▼
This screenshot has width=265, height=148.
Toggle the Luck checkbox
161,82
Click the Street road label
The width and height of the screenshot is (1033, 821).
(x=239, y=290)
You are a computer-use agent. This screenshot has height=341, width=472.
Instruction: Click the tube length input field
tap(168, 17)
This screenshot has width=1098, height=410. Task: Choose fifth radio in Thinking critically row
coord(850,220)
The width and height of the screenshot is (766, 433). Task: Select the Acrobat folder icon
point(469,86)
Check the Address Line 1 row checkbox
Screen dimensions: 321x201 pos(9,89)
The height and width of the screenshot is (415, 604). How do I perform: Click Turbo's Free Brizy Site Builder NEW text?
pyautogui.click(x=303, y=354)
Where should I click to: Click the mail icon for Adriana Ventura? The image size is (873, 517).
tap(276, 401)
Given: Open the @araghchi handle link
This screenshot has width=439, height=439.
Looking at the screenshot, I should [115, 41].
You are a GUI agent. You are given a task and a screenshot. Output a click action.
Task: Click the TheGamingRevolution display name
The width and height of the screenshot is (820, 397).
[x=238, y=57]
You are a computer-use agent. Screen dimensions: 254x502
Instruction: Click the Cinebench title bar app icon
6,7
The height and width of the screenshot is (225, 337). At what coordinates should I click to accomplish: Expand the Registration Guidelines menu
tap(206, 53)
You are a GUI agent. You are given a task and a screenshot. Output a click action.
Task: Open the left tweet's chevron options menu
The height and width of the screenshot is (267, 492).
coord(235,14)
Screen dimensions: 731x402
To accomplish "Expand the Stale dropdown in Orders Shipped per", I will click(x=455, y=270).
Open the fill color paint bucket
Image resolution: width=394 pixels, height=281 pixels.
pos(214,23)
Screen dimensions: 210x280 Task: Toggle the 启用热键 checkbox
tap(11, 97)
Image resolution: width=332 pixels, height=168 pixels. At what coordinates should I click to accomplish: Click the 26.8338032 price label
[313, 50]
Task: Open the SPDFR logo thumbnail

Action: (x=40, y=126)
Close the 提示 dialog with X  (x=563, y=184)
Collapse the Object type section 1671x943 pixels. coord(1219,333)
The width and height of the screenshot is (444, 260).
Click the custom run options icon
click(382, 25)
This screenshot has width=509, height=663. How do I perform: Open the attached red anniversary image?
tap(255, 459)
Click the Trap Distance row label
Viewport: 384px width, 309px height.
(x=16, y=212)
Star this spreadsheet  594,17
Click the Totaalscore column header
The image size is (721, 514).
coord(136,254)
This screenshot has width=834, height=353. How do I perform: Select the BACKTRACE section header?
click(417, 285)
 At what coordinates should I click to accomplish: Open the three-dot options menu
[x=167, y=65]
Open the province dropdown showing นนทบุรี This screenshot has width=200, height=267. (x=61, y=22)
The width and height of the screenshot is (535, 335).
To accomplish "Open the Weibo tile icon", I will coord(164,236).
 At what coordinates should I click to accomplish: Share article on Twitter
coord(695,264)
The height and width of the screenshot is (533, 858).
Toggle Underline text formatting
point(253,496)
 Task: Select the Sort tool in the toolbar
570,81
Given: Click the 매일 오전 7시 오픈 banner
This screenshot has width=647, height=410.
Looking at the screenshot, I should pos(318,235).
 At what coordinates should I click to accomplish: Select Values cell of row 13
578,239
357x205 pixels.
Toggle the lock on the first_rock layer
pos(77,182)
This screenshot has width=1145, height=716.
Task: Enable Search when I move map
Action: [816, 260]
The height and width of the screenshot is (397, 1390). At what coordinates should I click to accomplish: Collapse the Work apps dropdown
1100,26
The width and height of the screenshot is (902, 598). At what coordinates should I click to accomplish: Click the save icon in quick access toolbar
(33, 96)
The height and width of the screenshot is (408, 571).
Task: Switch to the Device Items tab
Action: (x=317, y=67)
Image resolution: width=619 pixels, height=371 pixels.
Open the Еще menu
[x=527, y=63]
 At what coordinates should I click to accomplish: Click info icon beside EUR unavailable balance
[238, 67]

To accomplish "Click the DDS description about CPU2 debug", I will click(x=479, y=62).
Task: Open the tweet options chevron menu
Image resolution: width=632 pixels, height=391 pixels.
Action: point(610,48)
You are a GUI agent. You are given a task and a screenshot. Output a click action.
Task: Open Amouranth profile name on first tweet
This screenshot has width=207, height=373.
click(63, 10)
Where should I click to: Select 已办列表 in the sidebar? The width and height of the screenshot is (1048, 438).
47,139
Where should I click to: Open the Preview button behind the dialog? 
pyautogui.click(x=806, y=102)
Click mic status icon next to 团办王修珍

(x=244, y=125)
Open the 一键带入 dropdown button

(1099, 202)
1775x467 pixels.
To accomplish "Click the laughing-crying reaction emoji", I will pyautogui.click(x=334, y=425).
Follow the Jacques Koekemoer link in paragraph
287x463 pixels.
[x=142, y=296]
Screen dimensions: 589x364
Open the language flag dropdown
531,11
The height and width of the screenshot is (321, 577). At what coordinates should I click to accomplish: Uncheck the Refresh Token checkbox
▲
* **Task directions**
With the string "name" as the key, filter the data above and show the lines that match.

* **Answer to this problem**
Task: Click the TheGamingRevolution display name
Task: Open Amouranth profile name on first tweet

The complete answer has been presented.